What the Fuck is Dark Matter

Excuse the crass headline, but William Shatner posed the question to us a couple days ago. To him, and possibly to you, it’s the biggest mystery in the universe. So, to appease his notorious temper, here’s a quick-and-dirty answer.

by Michael Byrne
Feb 16 2012, 8:10pm
Image: Wikipedia

Excuse the crass headline, but William Shatner posed the question to us a couple days ago. To him, and possibly to you, it's the biggest mystery in the universe. So, to appease his notorious temper, here's a quick-and-dirty answer.

Dark matter is usually explained either by what it is or what it does. Both are pretty interesting. What it is is matter that doesn't feel the same forces that normal matter does. Specifically, that means electromagnetic forces. So, light, electricity, magnetism, and most of the stuff that makes normal matter "normal" and within the normal world of experience. Thus, it's matter that can sail through just about anything and not interact with it.

This is why we look for dark matter deep underground with detectors placed in old mines and the like. Dark matter will cruise through the Earth's crust unimpeded, while everything that might interfere with the search gets filtered out by the ground. One place we look for dark matter is in Antarctica, at a project called IceCube. IceCube is a kilometer-square block of stunningly pure ice that acts as a natural observatory for dark matter (or, rather its probable by-products; we still can't actually see it).

If dark matter doesn't actually interact with anything, what's the big deal? Well, it still has mass, and acts gravitationally. It therefore has huge effects at a larger scale within the universe. Dark matter is actually about 83 percent of matter in the universe, and acts as a force that holds galaxies and galaxy clusters together. Without dark matter, we wouldn't be here.

In 1933, Fritz Zwicky postulated its existence to explain the movements of galaxies. They were behaving as if they had missing mass; some source of gravity from something unseen was helping them out. We've since confirmed it again and again by looking at the rotational speeds of galaxies and using gravitational lensing, observing how gravity "distorts" light on its way to Earth. As of last month, we even have a pretty good map of dark matter in the universe (within about 6 billion light years of Earth, at least).

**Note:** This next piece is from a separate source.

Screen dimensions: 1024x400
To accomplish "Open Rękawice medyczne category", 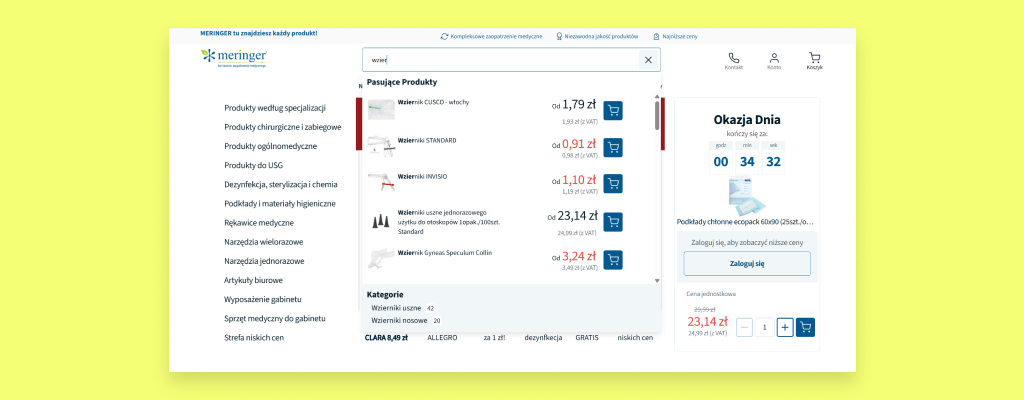I will tap(259, 223).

Now, if you think dark matter is weird, it's still got little on dark energy. Dark energy accounts of 73 percent of everything in the universe, including energy and the energy "within" matter (the energy potential of matter, since they're the same thing). It's even weirder. Dark energy is everywhere in extremely tiny amounts. A cubic meter of space has about the energy of one hydrogen atom. That might not seem like much, but at the galactic or universe scale, it adds up to a lot. Dark energy isn't particles or stuff; you can think of it as the energy of empty space.

Vitally, it has negative gravity, and thus pushes the universe outward. And as the universe gets pushed outward and gets bigger, there's more empty space, so, more dark energy. That means that the dark energy-fueled universe expansion will just keep accelerating, which pretty much means that eventually the universe will be stretched so thin that it will be almost completely dark energy in a field of infinite plainness. As you might expect, many scientists agree that dark energy is the most exciting concept being explored in physics right now.

One important thing to note: everything that is actually "light" in the universe, like us and all of the stuff we can see out there only makes up about five-percent of everything. We're in the vast minority here, which is pretty absurd when you think about it. Imagine if you left your home city just to find everyone else on the planet not only didn't speak your language, but acted like you didn't exist. You would be a ghost. Maybe we already are all ghosts. How's that for a mystery, Shatner?